The owner of one of the online news sites who subscribes to my cartoons emailed asking if I was going to draw a cartoon about Mitch McConnell. He mentioned that “MoscowMitch” was trending on Twitter and that the Senate Majority Leader was upset over this, which meant the editor was going to run every single anti-McConnell cartoon and the least flattering photos he can find of McConnell from now on.

I was aware of the #MoscowMitch thing trending and that McConnell was unhappy over it, but I thought piling on would be too much like trolling. Then, I saw how upset Mitch was. I changed my mind. Adding to anything that might even slightly upset McConnell’s mellow has to be a good cause.

McConnell, like most politicians who aren’t Donald Trump, are usually impervious to criticism, nicknames, and satire. Ted Cruz actually enjoys being the most disliked slug that has ever oozed its way into the United States Senate, and even seems to be aware he has a very punchable face. But this time, McConnell’s feelings have been hurt, and not because he doesn’t have a punchable face like Ted. Trust me, Mitch. You do.

He’s upset at being accused of being a Russian asset. Why are people accusing him of being a spawn of Putin? Because, right after the former special counsel Robert Mueller testified that Russians were still hacking us, even “as we sit here,” McConnell single-handledly blocked stronger election security measures.

McConnell even blocked a bill that would have made it a requirement for campaigns to report to the FBI if a foreign government was trying to give them assistance. McConnell felt the bills were “partisan” and would give Democrats an advantage at the polls. He’s right in that a fair and free election would give Democrats an advantage because most Republican ideas are greedy, evil, racist, stupid, and only seem to benefit billionaires and assholes. The majority of Americans vote against Republicans like they did in 2016 and 2018. Most Americans will vote against Republicans again in 2020.

McConnell was upset because not only is #MoscowMitch trending, but so is #MoscowMitchMcTraitor. This is a guy who, after an ad referred to him as “Cocaine Mitch,” started answering his phone with that title.

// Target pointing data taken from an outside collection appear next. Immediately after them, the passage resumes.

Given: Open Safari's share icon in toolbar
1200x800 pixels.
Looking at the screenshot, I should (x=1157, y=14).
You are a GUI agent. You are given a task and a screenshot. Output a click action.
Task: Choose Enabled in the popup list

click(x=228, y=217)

McConnell even took to the Senate floor to defend himself, seemingly unaware that if you feed trolls, that like cats, they don’t go away. Mitch called his critics “hyperventilating hacks,” and compared his treatment to “modern-day McCarthyism.” McConnell said, “Over the last several days I was called unpatriotic, un-American, and essentially treasonous by a couple of left-wing pundits on the basis of bald-faced lies. I was accused of aiding and abetting the very man I singled out as an adversary and opposed for nearly 20 years, Vladimir Putin.”

Yet, McConnell is blocking efforts to protect our elections from attacks by Russia because he wants to aid and abet Vladimir Putin. McConnell, like Trump, is welcoming the Russians help in 2020. It’s not like McConnell has ethics. He freaking stole a Supreme Court seat.

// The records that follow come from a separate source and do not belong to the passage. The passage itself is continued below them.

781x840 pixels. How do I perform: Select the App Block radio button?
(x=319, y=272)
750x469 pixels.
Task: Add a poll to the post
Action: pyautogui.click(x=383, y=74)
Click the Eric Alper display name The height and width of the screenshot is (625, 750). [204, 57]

In 2016, Obama asked McConnell to speak out against Russia’s attack on our election so that defending the integrity of our democratic process would be bipartisan. Obama wanted Democratic and Republican leaders to stand shoulder-to-shoulder. McConnell refused because he didn’t want to discourage Putin or Americans from realizing that all the erroneous information they were being fed to help Donald Trump was created by Russian trolls. McConnell refused to defend America, just like he’s refusing to defend it now. Just like Donald Trump has refused to defend the nation he swore an oath to protect.

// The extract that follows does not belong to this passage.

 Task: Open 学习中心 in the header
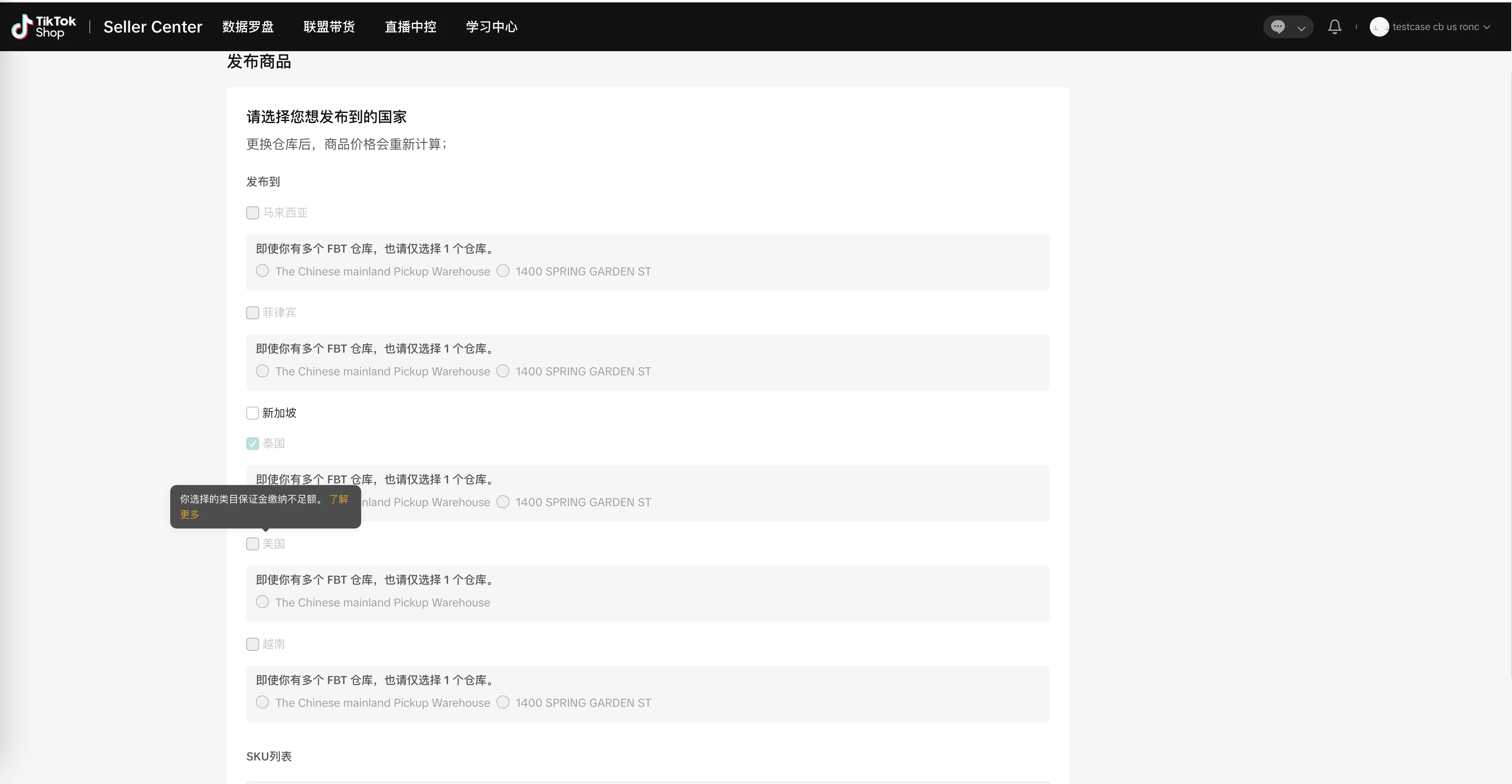point(491,26)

Trump came to McConnell’s defense while referring to himself, again, in the third person saying, “Mitch McConnell is a man that knows less about Russia and Russian interference than even Donald Trump. And I know nothing.” I’m sure we can all agree that Donald Trump “knows nothing.”

Mitch McConnel is upset people are calling him a Russia asset. If you don’t want to be accused of being a Russian asset then maybe stop acting like Vladimir Putin has a hand up your ass.

Support the cartoonist

As I noted in a previous cartoon, these are perilous times for political cartoonists. But you can help me continue to create cartoons, blogs, and videos by making a contribution. All support, large and small, is greatly appreciated. You can also support me by purchasing a signed print (8 1/2×11) for $40, or a signed poster (18×24) for $100 by clicking the PayPal button (just include a note if you’re purchasing a print). If you want to support but don’t want to use PayPal, you can send a contribution through the mail (address is on the contact page. Again, include a note for a print).I don’t plan on going anywhere and your support will help guarantee that. Whether you support, can’t. or just choose not to, please know that I am truly thankful that you visit my site and read my work.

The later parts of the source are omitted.